Bug 2207726

Summary: Unable to boot if /boot is xfs filesystem with extent hole
Product: Red Hat Enterprise Linux 8 Reporter: Frank Sorenson <fsorenso>
Component: grub2Assignee: Bootloader engineering team <bootloader-eng-team>
Status: POST --- QA Contact: Release Test Team <release-test-team>
Severity: high Docs Contact:
Priority: high    
Version: 8.7CC: mlewando, nfrayer, prjagtap, raravind, sbarcomb, sgardner
Target Milestone: rc   
Target Release: ---   
Hardware: Unspecified   
OS: Unspecified   
Whiteboard:
Fixed In Version: Doc Type: If docs needed, set a value
Doc Text:
Story Points: ---
Clone Of: Environment:
Last Closed: Type: Bug
Regression: --- Mount Type: ---
Documentation: --- CRM:
Verified Versions: Category: ---
oVirt Team: --- RHEL 7.3 requirements from Atomic Host:
Cloudforms Team: --- Target Upstream Version:
Embargoed:

Description Frank Sorenson 2023-05-16 16:14:28 UTC
Description of problem:

If /boot is on an xfs filesystem, and the directory contains a hole in the extent allocation, booting fails with "error: not a correct xfs inode"

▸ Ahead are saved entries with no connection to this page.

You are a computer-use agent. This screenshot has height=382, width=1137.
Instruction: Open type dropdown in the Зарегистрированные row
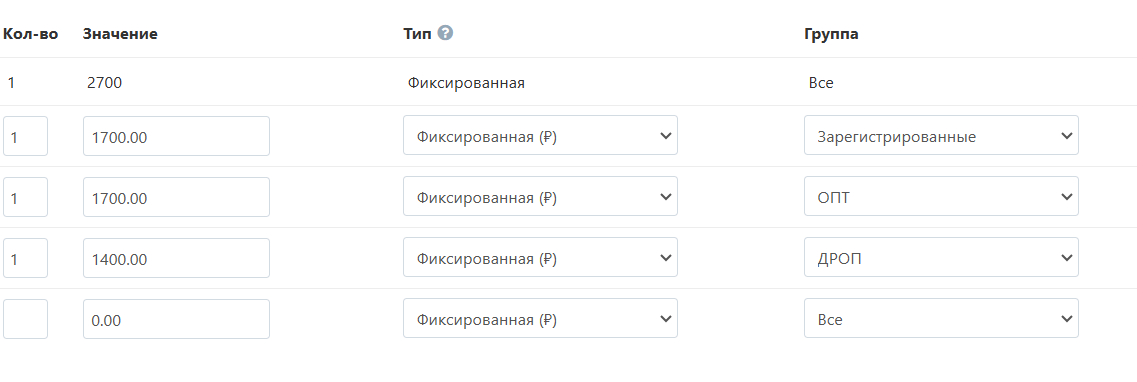pyautogui.click(x=540, y=136)
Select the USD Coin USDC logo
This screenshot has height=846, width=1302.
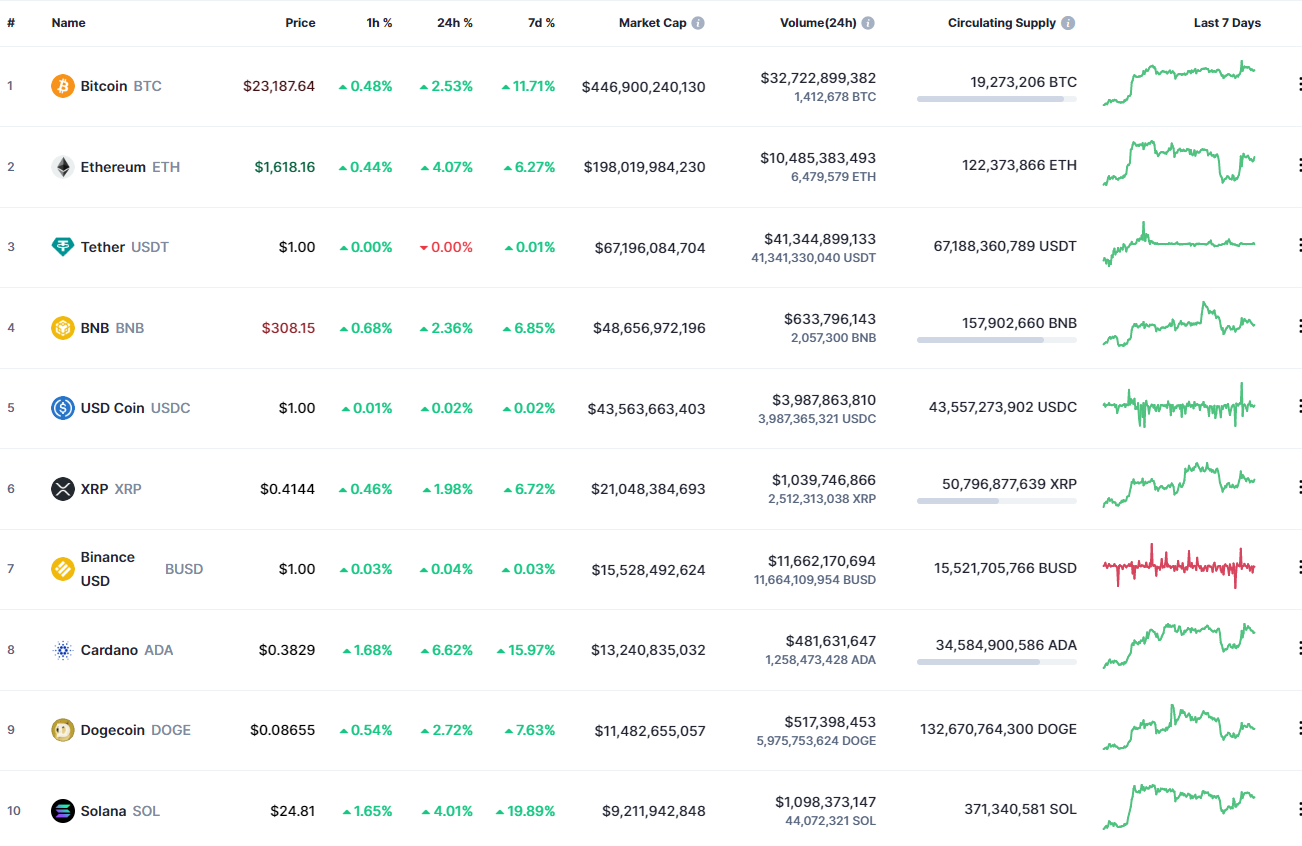click(x=62, y=407)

Version-Release number of selected component (if applicable):

2.02-142.el8_7.3.x86_64


How reproducible:

should be very easy


Steps to Reproduce:

1) have older kernel installed
2) create several hundred files with long names in /boot:

    # for i in {001..300} ; do
        touch /boot/filler_filename____________________________________${i}
      done

3) install new kernel version rpms
4) remove the filler files:

    # rm -f /boot/filler_filename*

5) verify that /boot has a hole:

    # xfs_bmap /boot
    boot:
	0: [0..7]: 748422104..748422111
	1: [8..15]: hole
	2: [16..23]: 748422080..748422087

6) reboot


Actual results:

booting fails with "error: not a correct xfs inode"


Expected results:

booting succeeds


Additional info:

bug also affects RHEL 7, but is fixed in RHEL 9

Comment 3 Marta Lewandowska 2023-05-23 09:27:04 UTC
Reproduced using 2.02-142.el8_7.3.x86_64. (wasn't actually that easy to get the hole; I had to try it a few times on different machines)

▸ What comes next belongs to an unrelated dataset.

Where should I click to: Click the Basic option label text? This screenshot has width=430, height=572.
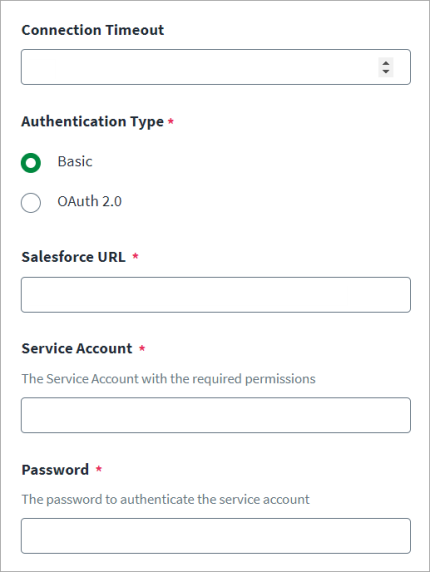[x=75, y=161]
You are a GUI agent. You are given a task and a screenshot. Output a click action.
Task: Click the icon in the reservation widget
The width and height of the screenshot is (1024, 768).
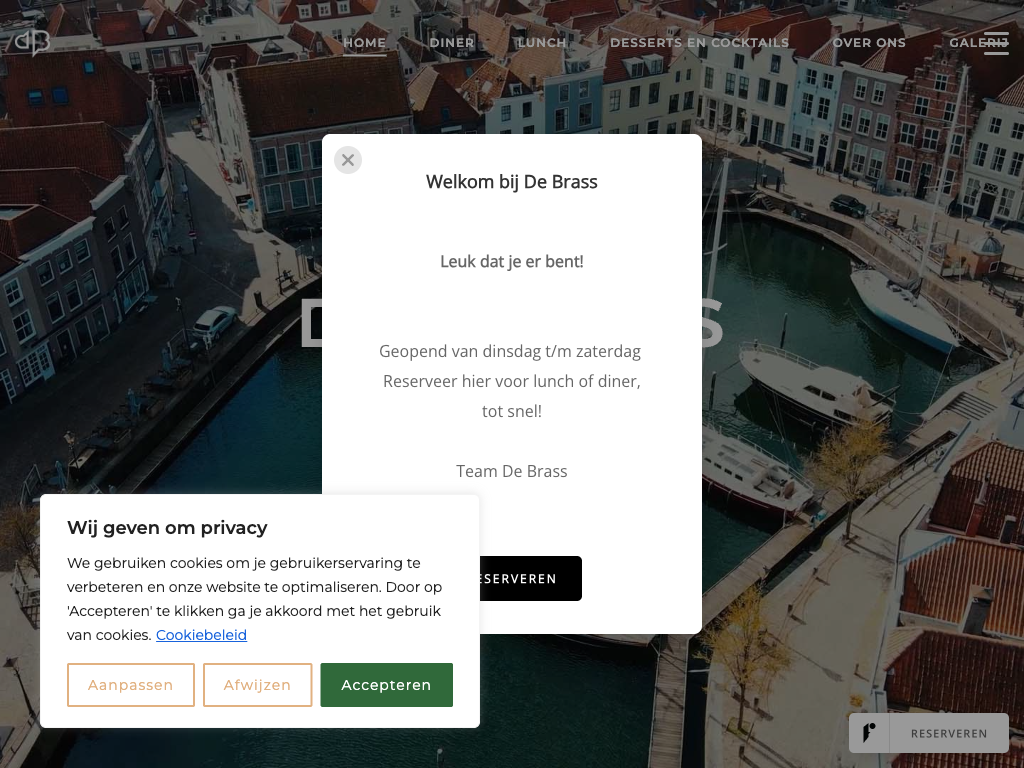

This patch is included in the latest RHEL-8 grub-- 2.02-148.el8-- and therefore in released 8.8. Is this alright for you / the customer or does this need to be backported into specific release(s)? Notably, 8.7.z is already EOL so that patch won't make it there.

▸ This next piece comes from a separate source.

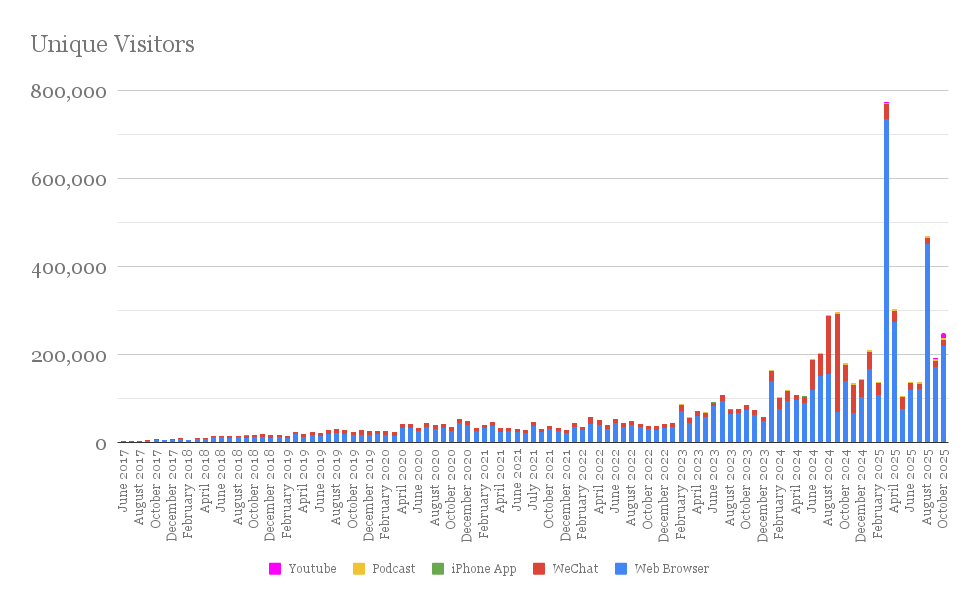
Task: Click the green iPhone App legend swatch
Action: tap(438, 569)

Comment 4 Marta Lewandowska 2023-05-23 11:49:43 UTC
Actually, the patch should be in grub2-2.02-123.el8_6.15 (most recent RHEL-8.6 grub) as well.

Comment 7 raravind 2023-07-06 10:50:08 UTC
Marta, I think the patch mentioned in comment#1 is not included in any of the RHEL 8's.I recently checked 8.8 and 8.9 grub(grub2-2.02-148.el8 | grub2-2.02-150.el8) and couldn't find there.However it is included in RHEL 9.I couldn't reproduce the error in recent RHEL 9.3.

Comment 9 Marta Lewandowska 2023-07-19 13:41:25 UTC
Reshmi's totally right in comment#7... not sure what I was seeing before..!

Ok, so that means we have a patch and we can do SanityOnly testing since it's difficult to reproduce.

Comment 10 Marta Lewandowska 2023-07-19 18:42:10 UTC
Today's a rough day for me! ;)
I have to take back what's in comment#9... I downloaded the src rpm, looked for the patch (xfs: Don't attempt to iterate over empty directory) and didn't find it, but then forgot to apply patches before looking at the code itself. Seems I knew to do this correctly in the past!
Turns out (+1 to nfrayer!) that it's in release-to-master.patch
So now, also after more info from Nicolas, we think this patch is not enough to fix this issue, especially since it's not very reproducible...